Mice with early onset of death (EOD) due to lupus glomerulonephritis

• Published in: Clinical and experimental immunology Vol. 116; no. 1; pp. 153 - 163
• Main Authors: HONDA, S., NEMOTO, K., MAE, T., KINJOH, K., KYOGOKU, M., KAWAMURA, H., MIYAZAWA, S., WEERASHINGHE, A., WATANABE, H., NARITA, J., KOYA, T., ARAKAWA, M., ABO, T.
• Format: Journal Article
• Language: English
• Published: Oxford BSL Blackwell Science Ltd 01.04.1999; Blackwell; Oxford University Press; Blackwell Science Inc
• Subjects: Acute Disease; Aging; Animals; Autoantibodies - blood; Biological and medical sciences; Blood Platelets - cytology; Breeding; BXSB mice; Crosses, Genetic; Cytotoxicity, Immunologic; Disease Models, Animal; DNA - immunology; Experimental and animal immunopathology. Animal models; Female; Immunopathology; Kidney - immunology; Kidney - pathology; Killer Cells, Natural; Leukocytes - cytology; Liver - cytology; Liver - immunology; lpr gene; lupus glomerulonephritis; Lupus Nephritis - genetics; Lupus Nephritis - mortality; Lymph Nodes - immunology; Lymphocyte Subsets; Lymphocytosis; Male; Medical sciences; Mice - genetics; Mice, Inbred MRL lpr; MRL‐lpr/lpr mice; myeloid cell infiltration; Original; Sex Characteristics; Spleen - immunology; TCRint cells; Glomerulonephritis; Animal model; Skin disease; Autoimmune disease; Kidney; Histopathology; Immunological investigation; Systemic disease; T-Lymphocyte; Genetics; Complication; Lupus erythematosus; BXSB mice; Kidney disease; Immunopathology; Connective tissue disease; Urinary system disease; Rodentia; MRL mice; Genotype; Myeloid cell; Pathology; Vertebrata; Mammalia; Mouse; Animal
• ISSN: 0009-9104; 1365-2249
• DOI: 10.1046/j.1365-2249.1999.00847.x

Both MRL‐lpr/lpr (lpr) and BXSB mice fall victim to autoimmune disease as a function of age.
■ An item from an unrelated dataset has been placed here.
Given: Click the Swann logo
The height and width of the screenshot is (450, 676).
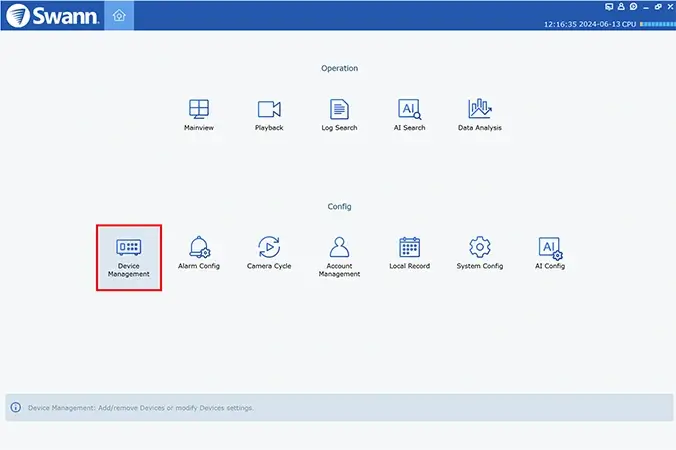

To combine their properties, brother–sister mating of (female lpr × male BXSB)F1 mice was done. Mice for mating were selected according to indicators of early onset of glomerulonephritis and subsequent early death (i.e., EOD). This mating was continued for more than 16 generations. The EOD mice thus established had homozygous H‐2k/k, lpr/lpr, and possible yaa/‐ (in the case of males). The average life span of males was 83 days while that of females was 126 days. After 12 weeks of age, the majority (> 80%) of male EOD mice were characterized by the abnormality of urine due to glomerulonephritis. We then characterized how glomerulonephritis was evoked, especially in terms of expanding lymphocyte subsets in various immune organs. Similar to the case of parental lpr mice, the major expanding cells were CD4−8−B220+ TCRint cells in the immune organs and kidney. In addition, myeloid cells were found to infiltrate the kidney. This massive infiltration of both TCRint cells and myeloid cells might be responsible for the onset of acute glomerulonephritis. Even after more than 50 generations, these EOD mice still carry both lpr and yaa genes. These results suggest that EOD mice might be a very useful tool for the study of acute lupus glomerulonephritis which is evoked by the genetic abnormalities.